Berlin, 25th September 2025 – This week, in its newly published document “Key Points for the Reform of Deutsche Bahn (i.e. reform of the state-owned rail incumbent DB), the German Federal Ministry of Transport said that it:

“expects that (Germany’s dominant online rail ticket vendor) the DB Navigator app, together with its associated online presence, will be transferred to the responsibility of (the infrastructure manager) DB InfraGO AG in order to strengthen the common good and competition neutrality“.

This is encouraging, and it must include ticket sales as well.

Background: Two of the key components of the passenger rail sector are (1) the operators on the tracks and (2) the downstream rail ticket sales vendors.
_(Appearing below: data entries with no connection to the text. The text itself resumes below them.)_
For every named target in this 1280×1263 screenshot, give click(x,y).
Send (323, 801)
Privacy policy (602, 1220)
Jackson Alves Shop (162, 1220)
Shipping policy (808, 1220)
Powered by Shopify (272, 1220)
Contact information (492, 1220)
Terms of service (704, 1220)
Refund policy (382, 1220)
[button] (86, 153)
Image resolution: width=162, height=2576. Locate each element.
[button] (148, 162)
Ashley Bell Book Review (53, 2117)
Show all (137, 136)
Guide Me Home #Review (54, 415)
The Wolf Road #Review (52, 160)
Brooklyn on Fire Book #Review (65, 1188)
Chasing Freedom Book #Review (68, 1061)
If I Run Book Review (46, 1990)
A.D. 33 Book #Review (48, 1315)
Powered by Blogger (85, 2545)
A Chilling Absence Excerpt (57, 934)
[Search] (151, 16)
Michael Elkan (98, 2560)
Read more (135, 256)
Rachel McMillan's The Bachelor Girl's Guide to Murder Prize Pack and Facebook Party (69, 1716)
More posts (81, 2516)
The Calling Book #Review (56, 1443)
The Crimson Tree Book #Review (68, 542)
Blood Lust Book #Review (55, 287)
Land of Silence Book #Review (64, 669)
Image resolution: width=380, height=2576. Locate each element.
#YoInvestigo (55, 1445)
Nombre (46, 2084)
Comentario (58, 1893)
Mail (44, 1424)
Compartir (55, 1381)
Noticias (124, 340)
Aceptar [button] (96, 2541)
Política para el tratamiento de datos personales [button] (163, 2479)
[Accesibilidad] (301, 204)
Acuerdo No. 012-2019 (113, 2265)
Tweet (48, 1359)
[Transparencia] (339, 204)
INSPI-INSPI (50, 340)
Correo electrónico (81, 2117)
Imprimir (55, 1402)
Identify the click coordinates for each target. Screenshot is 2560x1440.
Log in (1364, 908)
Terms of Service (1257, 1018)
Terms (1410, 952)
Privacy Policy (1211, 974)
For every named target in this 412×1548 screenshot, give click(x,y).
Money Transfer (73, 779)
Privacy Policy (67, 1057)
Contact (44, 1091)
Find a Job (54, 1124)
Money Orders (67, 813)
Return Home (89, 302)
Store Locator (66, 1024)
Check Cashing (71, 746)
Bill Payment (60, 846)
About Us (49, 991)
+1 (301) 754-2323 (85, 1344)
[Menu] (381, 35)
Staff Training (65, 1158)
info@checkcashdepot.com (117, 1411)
With the internet, cross-border rail and new operators, these are no longer the same market anymore.

However, due to their historical role as the national rail monoliths with an ubiquitous brand, state-owned rail incumbents have inherited market dominance not only as the largest rail operator but also in the downstream rail ticket vendor market. 

• Unfortunately, in the vast majority of cases, new entrant operators are then refused the opportunity to be sold at such dominant ticket vendors.

• For example, at the last count, DB’s online rail ticket vendors had an astonishing 94% market share in terms of the number visits to online sales platforms in German long-distance rail (see the pie chart below).

Not only does this reduce transparency for passengers – who cannot see all rail options available – on a publicly owned platform (!) – but it also it is anti-competitive behaviour, severely undermining the exposure to and thus the commercial viability of new entrant operators.

Passengers need multi-channel sales. Market-dominant rail ticket vendors must be required to make available the full range of tickets from all willing rail operators, and market-dominant rail operators must be required to provide data access – including the right to sell their tickets – to all willing ticket vendors.

This way, passengers will experience the benefits of competition in both markets, without one being manipulated by the other.

ALLRAIL Secretary General Nick Brooks says: “The EU Commission and other EU Member States should take note of Germany’s new initiative and ensure that this becomes part of the upcoming EU SDBTR i.e. the future Single Digital Booking and Ticketing Regulation for rail.

Figure 6.2: Shares of website visits with sales offers from long-distance rail operators in Germany, December 2020. Source: Monopolies Commission, Sector Report Bahn 2021: Wettbewerb in den Takt!, page 119.